Background: The number of patients receiving inpatient treatment for back pain is increasing, as the current structures of outpatient care cannot meet the demand adequately. Although the infrastructure of the maximum care provider ensures possible emergency care and imaging procedures on the one hand, it is not geared to providing replacement services for outpatient care on the other.
Objectives: Analysis of the readmission rates of primarily conservatively treated inpatients with back pain.
Materials And Methods: In this retrospective study, the recovery rate of patients with back pain who were admitted as emergency inpatients and treated primarily conservatively as inpatients was investigated within 6 months at a university orthopaedic clinic.

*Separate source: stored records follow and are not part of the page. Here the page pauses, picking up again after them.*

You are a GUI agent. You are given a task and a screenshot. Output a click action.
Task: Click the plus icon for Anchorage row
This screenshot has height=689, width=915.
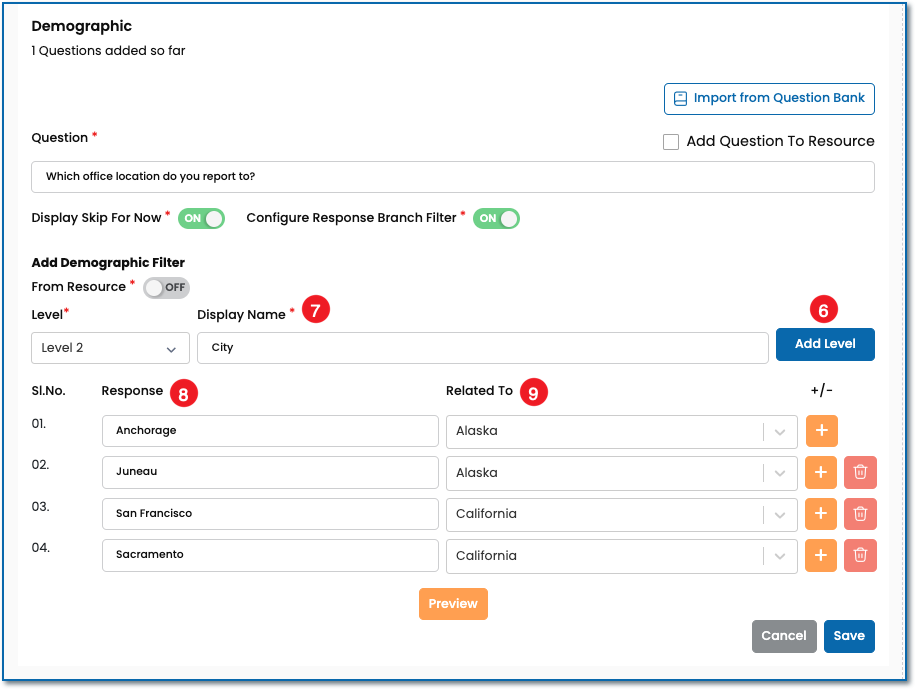(x=821, y=431)
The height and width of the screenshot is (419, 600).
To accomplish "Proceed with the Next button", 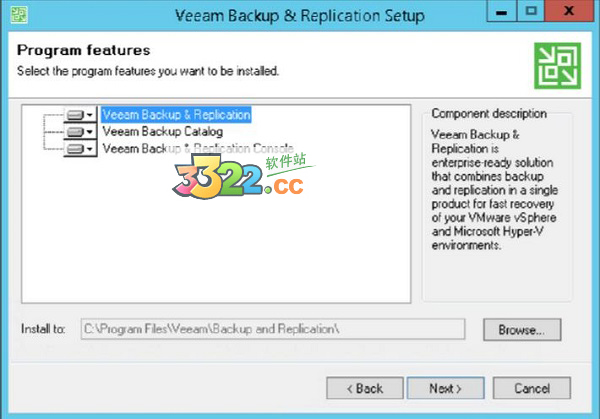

The study period was 2 years with a follow-up of 6 months. 413 patients were evaluated.
Results: After primarily conservative therapy, 17.9% of the patients were readmitted to hospital. It took 25 (±33.25) days until the first readmission and 25.9 (±31.99) days until the second readmission. Pensioners were admitted to hospital significantly more often but were treated mainly conservatively during their stays; 66.8% of the presentations were emergencies without referral.
Conclusions: Readmission after primarily conservative inpatient treatment is relatively high. In most cases, the return of the patient to outpatient care can be achieved by tight management with a rapid diagnostic procedure and targeted aftercare strategies. The patient may return to outpatient care for surgical treatment or, unplanned, due to failed conservative, outpatient treatment.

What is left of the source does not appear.